• [Text extract]

/---

How to check Stop mode current consumption on Nucleo-L073 board

PSaga.1 · ‎2025-01-20

Hello,

I'm working on a low-power application using the STM32L073 microcontroller and aiming to achieve a current consumption of around 3.5 µA in Stop mode. Here are the steps I've followed so far:

Power Connections: I'm powering the microcontroller directly via VDD with a voltage of 3.3V.
Nucleo Board Configuration: I have removed the JP5 connection on my Nucleo-L073 board along with the CN2 jumper connections.

Despite my efforts, the current consumption I'm observing ranges between 260 µA to 280 µA, which is significantly higher than my target.

Here are the crucial parts of the code I've used to measure the current consumption:

#include "main.h"

\---

• [Recorded data]
/---

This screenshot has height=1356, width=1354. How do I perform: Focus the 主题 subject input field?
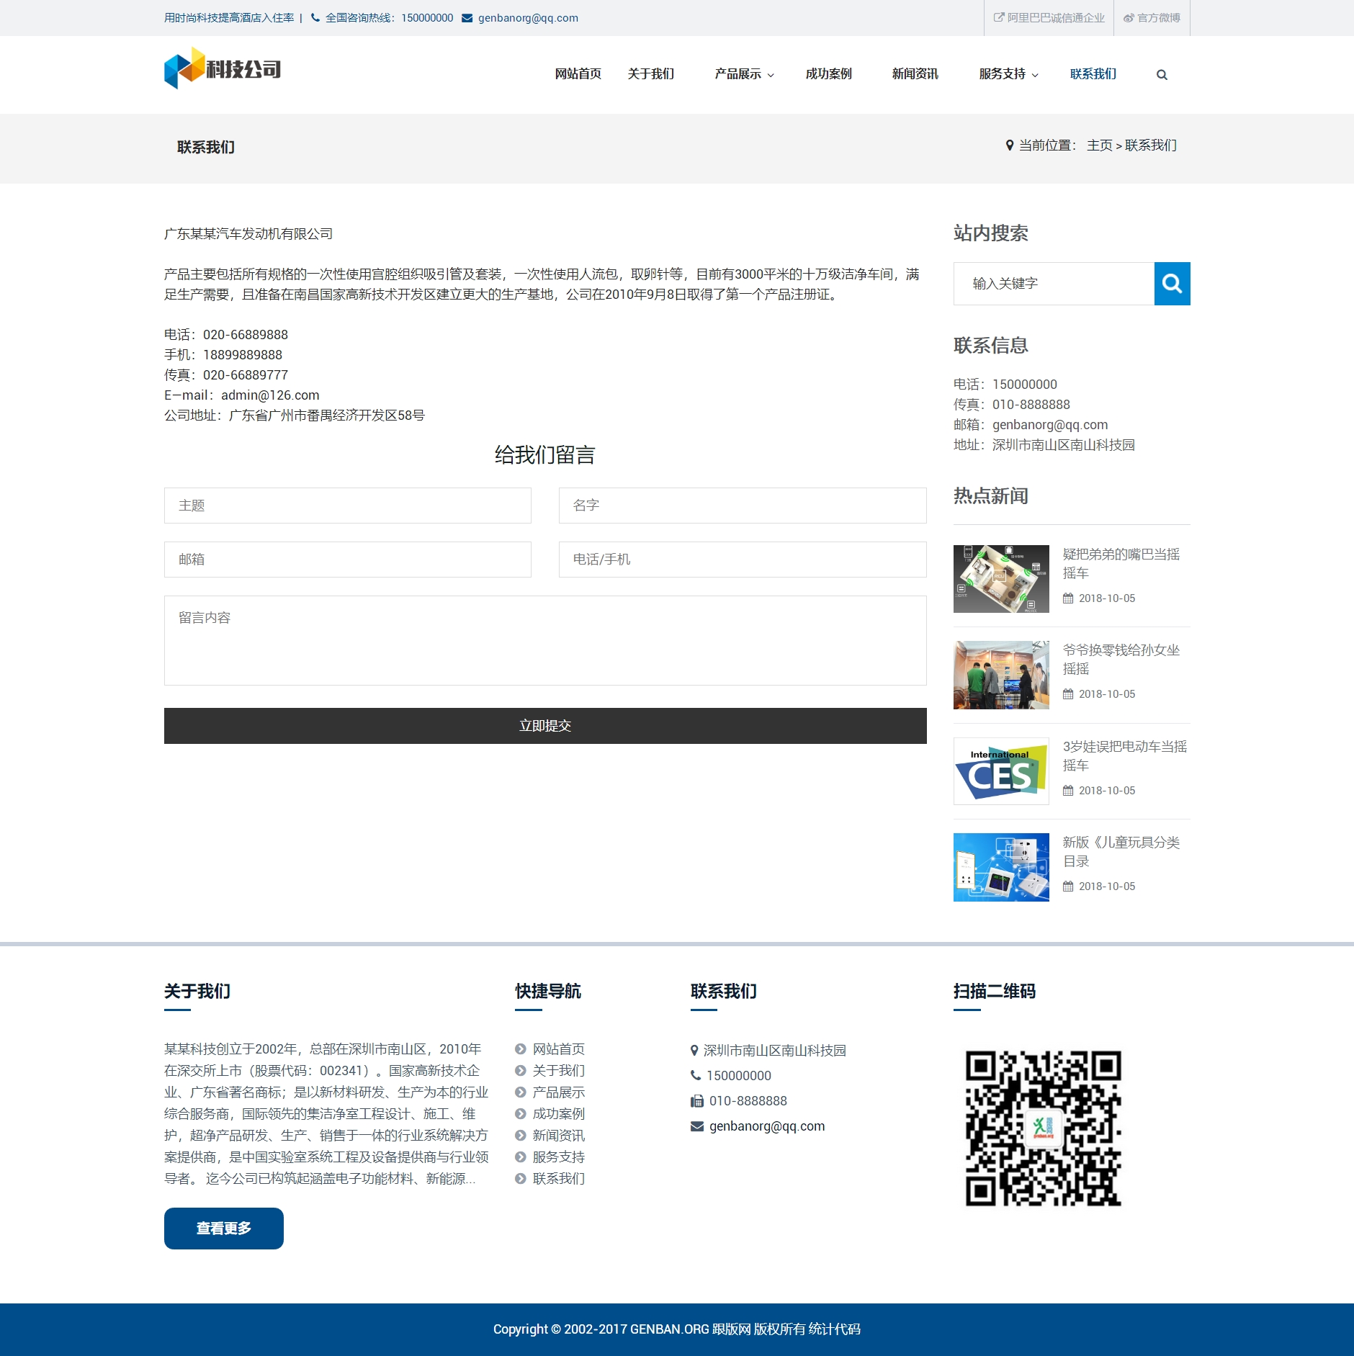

\---

• [Exercise instructions]
1. Answer these questions from the forum post about Stop mode current on the Nucleo-L073 board:
(a) What current consumption in Stop mode is the poster aiming for?
(b) At what voltage is the microcontroller powered through VDD?
(c) What range of current consumption is the poster actually observing?
2. From the forum post about Stop mode current on the Nucleo-L073 board, list every quantity given with a unit of measurement.
3. Translate this sentence from the forum post about Stop mode current into Spanish: "Despite my efforts, the current consumption I'm observing ranges between 260 µA to 280 µA, which is significantly higher than my target."

• [Full solutions]
1.
(a) Around 3.5 µA
(b) 3.3V
(c) Between 260 µA and 280 µA

2.
3.5 µA
3.3V
260 µA
280 µA

3. A pesar de mis esfuerzos, el consumo de corriente que observo oscila entre 260 µA y 280 µA, lo cual es considerablemente superior a mi objetivo.